### Your instructions
Beginning with the line that holds "The width and height of the screenshot is (340, 281).", copy every remaining line of the listing below exactly, and leave the pictures out.

### Data records

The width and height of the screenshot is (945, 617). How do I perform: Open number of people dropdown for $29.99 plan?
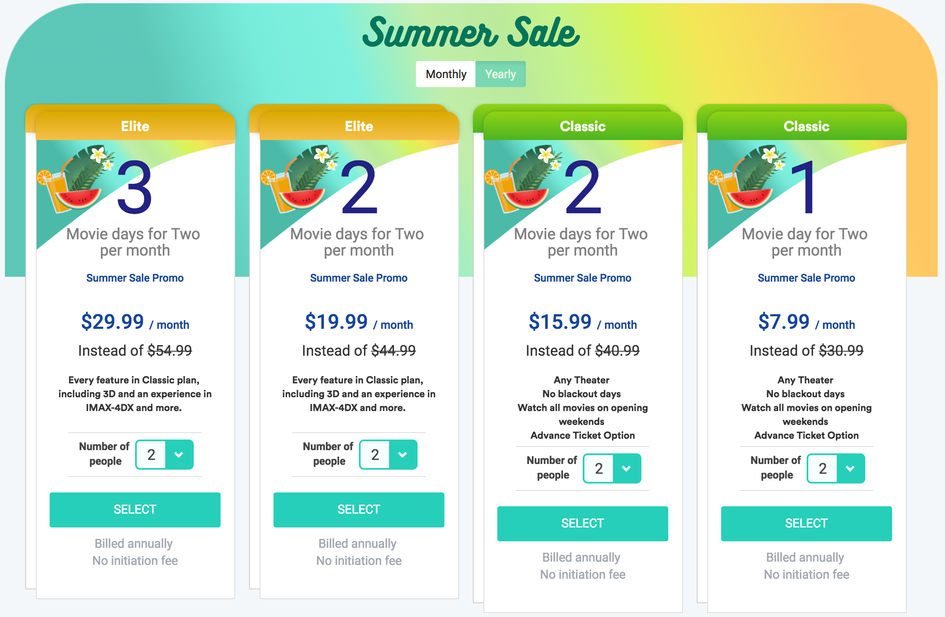click(164, 455)
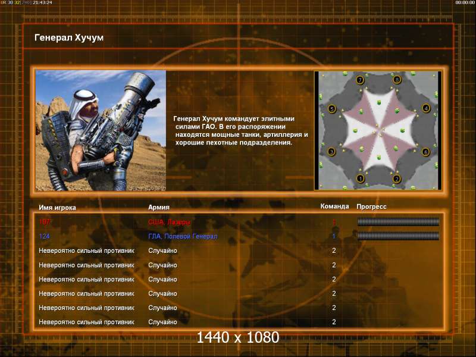Pick start position marker 7 on the minimap
This screenshot has width=476, height=357.
[359, 80]
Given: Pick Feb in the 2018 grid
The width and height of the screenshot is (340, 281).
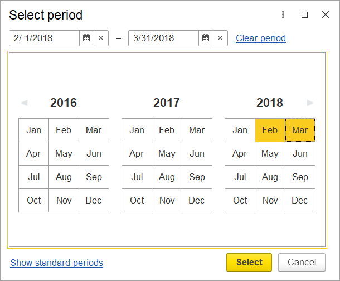Looking at the screenshot, I should pos(270,130).
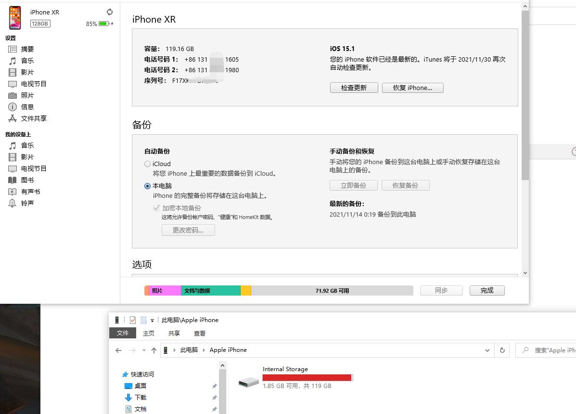Screen dimensions: 576x414
Task: Select 照片 photos under settings
Action: click(27, 95)
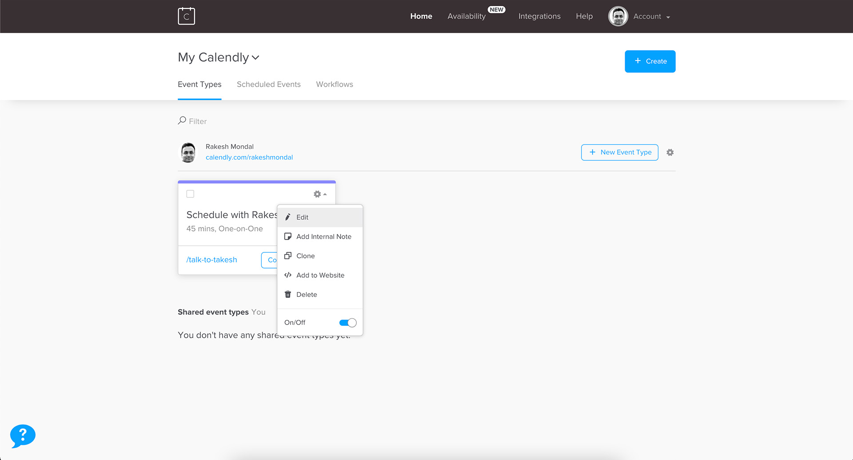Open the blue help chat bubble

23,436
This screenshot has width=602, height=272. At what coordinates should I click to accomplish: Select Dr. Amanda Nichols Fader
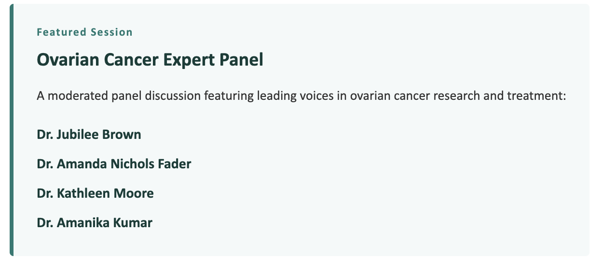(114, 164)
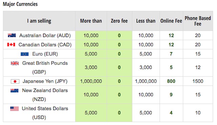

### Answer to this task
The width and height of the screenshot is (340, 281).
Looking at the screenshot, I should pos(270,130).
Screen dimensions: 576x414
Task: Select 照片 photos under settings
Action: click(27, 95)
Open the blue help chat bubble

23,436
This screenshot has width=602, height=272. At what coordinates should I click to accomplish: Select Dr. Amanda Nichols Fader
(114, 164)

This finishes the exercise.